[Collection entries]
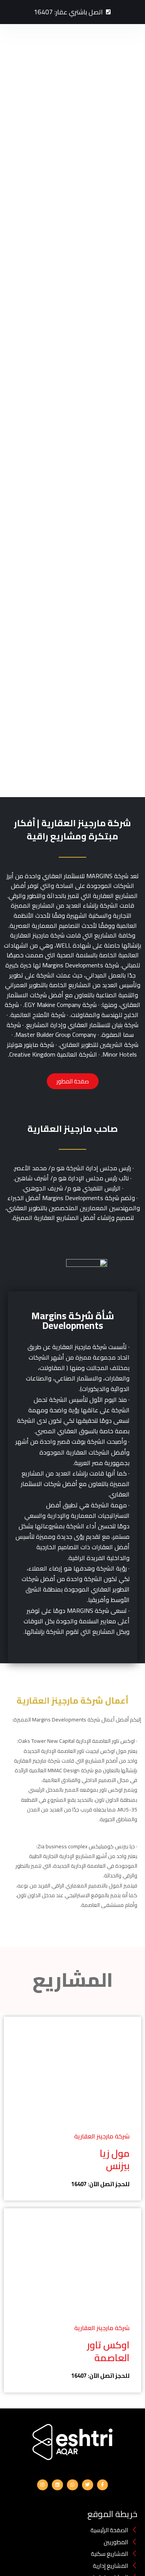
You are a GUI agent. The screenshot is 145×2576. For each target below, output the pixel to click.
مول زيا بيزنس (115, 2159)
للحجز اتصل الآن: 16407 (100, 2184)
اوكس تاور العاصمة (108, 2351)
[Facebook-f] (102, 2485)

PROBLEM TO SOLVE:
Print each entry exactly, leaving pictures out.

OUTPUT OF THE TASK:
You are a GUI agent. The screenshot is 145×2576. For each target below, output the pixel to click.
مول زيا بيزنس (115, 2159)
للحجز اتصل الآن: 16407 (100, 2184)
اوكس تاور العاصمة (108, 2351)
[Facebook-f] (102, 2485)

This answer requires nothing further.